As long as it's failures and there is no safety issue, I seriously doubt this will ever become a recall. Did you dealer seal the new switch? If not, take a look at sciphi's how-to on sealing the switch.


----------



## Chevy Customer Care (Oct 29, 2011)

Nobog,

I'm happy to hear your concerns were addressed. Happy driving!

Evan A. (assisting Jackie)
Chevrolet Customer Care


----------



## Farmboy (Apr 21, 2013)

obermd said:


> As long as it's failures and there is no safety issue, I seriously doubt this will ever become a recall. Did you dealer seal the new switch? If not, take a look at sciphi's how-to on sealing the switch.


Yep. Just another flawed design that needs improvement. 

After replacing mine, I really don't think it worked properly since the day I drove it off the lot. Now that it works like any switch should, its nice to have.
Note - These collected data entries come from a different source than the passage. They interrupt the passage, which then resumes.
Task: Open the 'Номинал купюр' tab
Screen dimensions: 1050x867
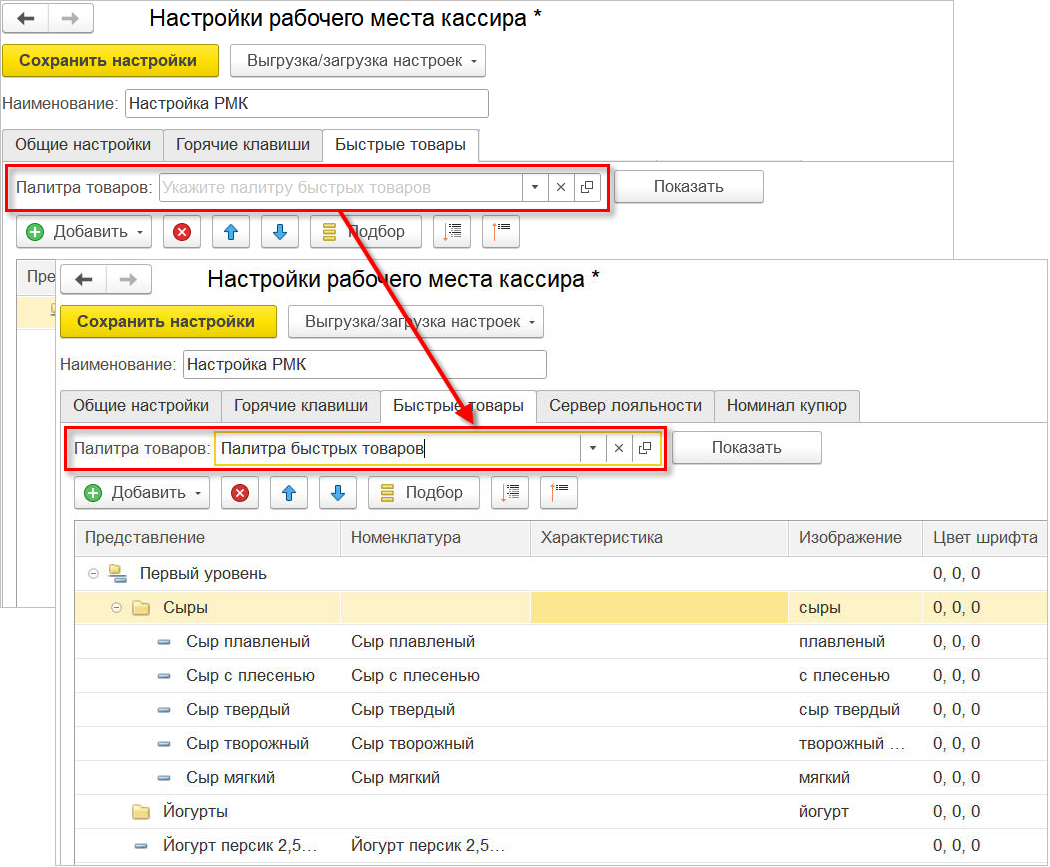Action: pos(786,406)
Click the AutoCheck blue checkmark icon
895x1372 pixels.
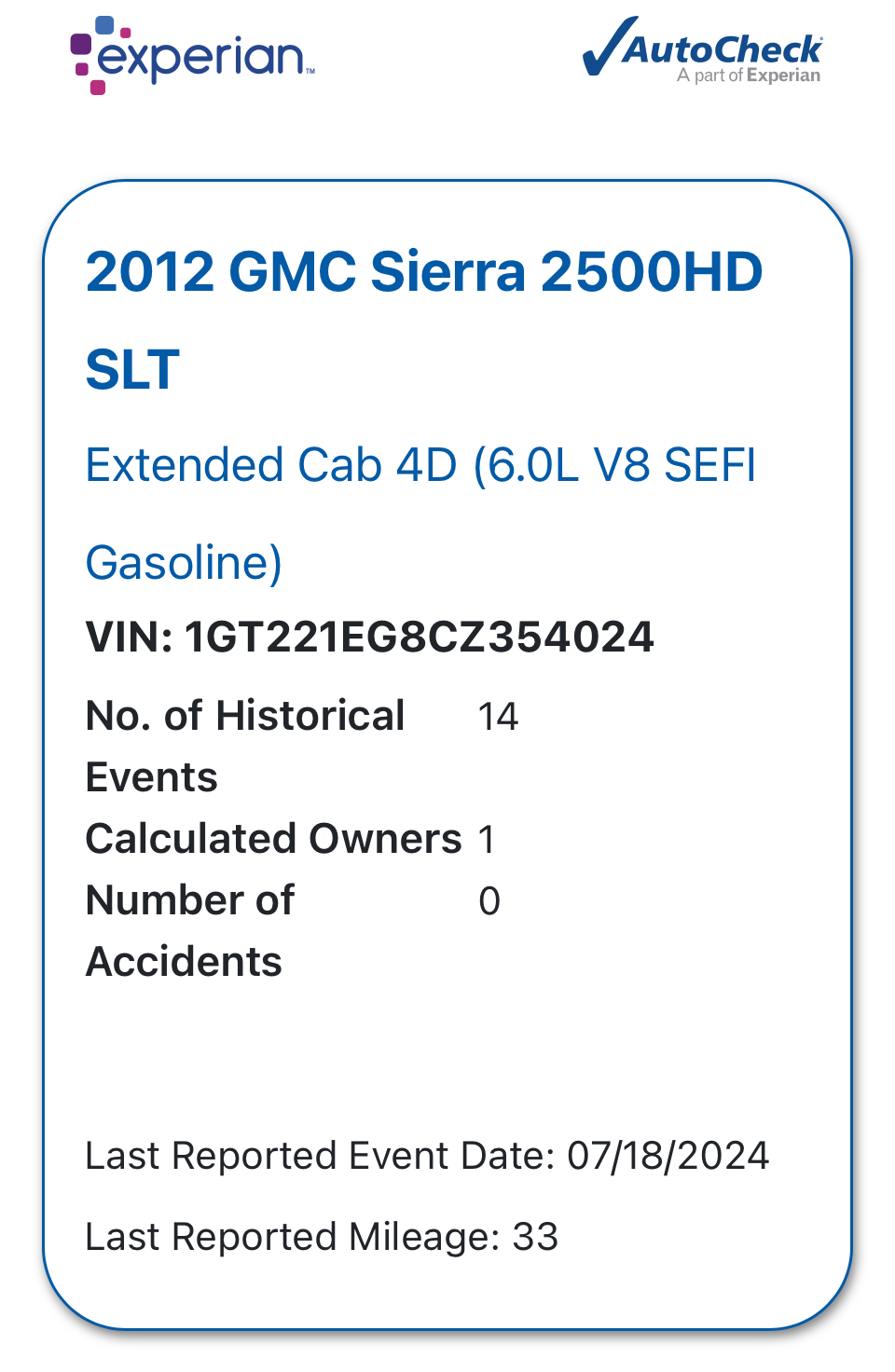(x=609, y=45)
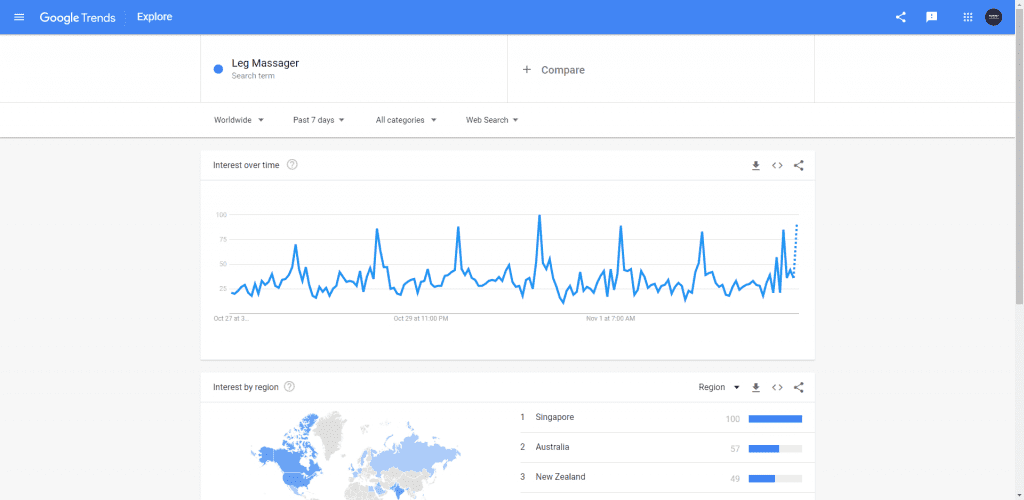Download Interest by region data
The height and width of the screenshot is (500, 1024).
[756, 387]
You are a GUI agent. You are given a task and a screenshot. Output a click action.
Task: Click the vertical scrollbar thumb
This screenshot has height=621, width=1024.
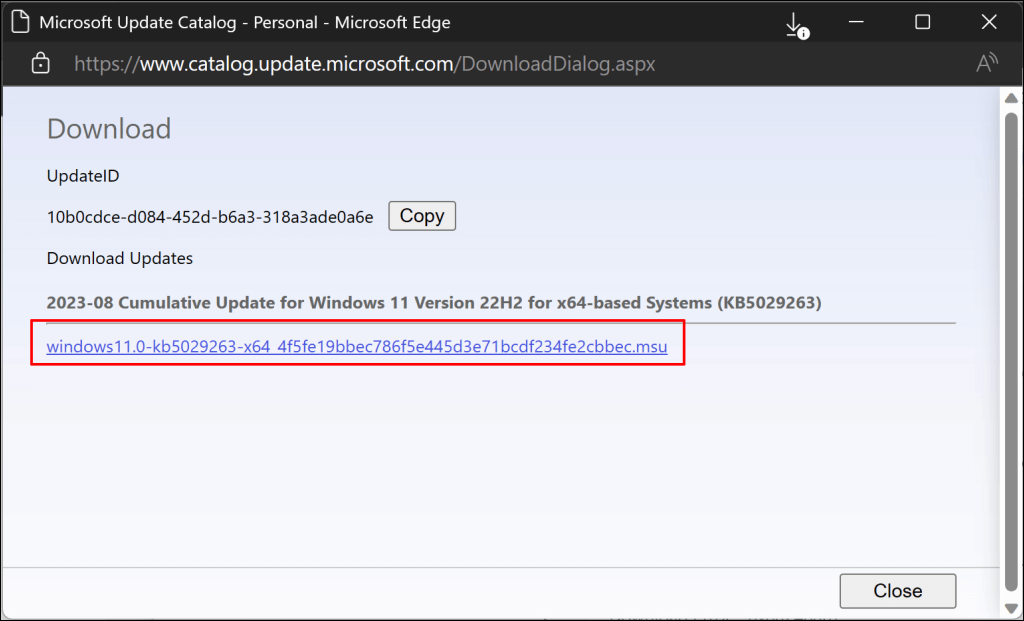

It was probably some engineers shining moment and it fails within the first year. The real world isn't as perfect as some may think.


----------



## obermd (Mar 3, 2012)

My trunk switch failed. When I went in for an oil change today I had it replaced. It turns out GM appears to be getting tired of replacing these switches. The new switch is sealed.


----------



## MINI 3NI (Sep 11, 2011)

well mine failed to. Thanks sciphi for the how-to!


----------



## meckelangelo (May 24, 2011)

For anyone who needs to replace the switch out of warranty (like me), the dealer is going to charge you around $150. I was quoted at $58 for the part, and around $100 for labor. I tried to clean my switch, to no avail. Next, I attempted to replace the push button by soldering in my own push button. It worked for a month or more, but failed under too much heat this Summer. I believe the part number for the harness/switch is 95166041. If you do a Google for "gm part 95166041", you can find a number of places carry it. The cost is around $45 to $50 including shipping/handling/tax. I asked one retailer for clarification that the switch is included. I will update when I hear back. This harness, if correct, it pretty easy to change out. You have to take apart your trunk like detailed in the cleaning instructions to get to it. From there, it basically just disconnects. I found removing the switch initially from the trunk assembly was the hardest part. Hope this helps.


----------



## one unhappy GM customer (Aug 13, 2013)

Mine has been replaced 4 times by GM so far. As farmboy stated, just another flaw to be added to the books.


----------



## obermd (Mar 3, 2012)

one unhappy GM customer said:


> Mine has been replaced 4 times by GM so far. As farmboy stated, just another flaw to be added to the books.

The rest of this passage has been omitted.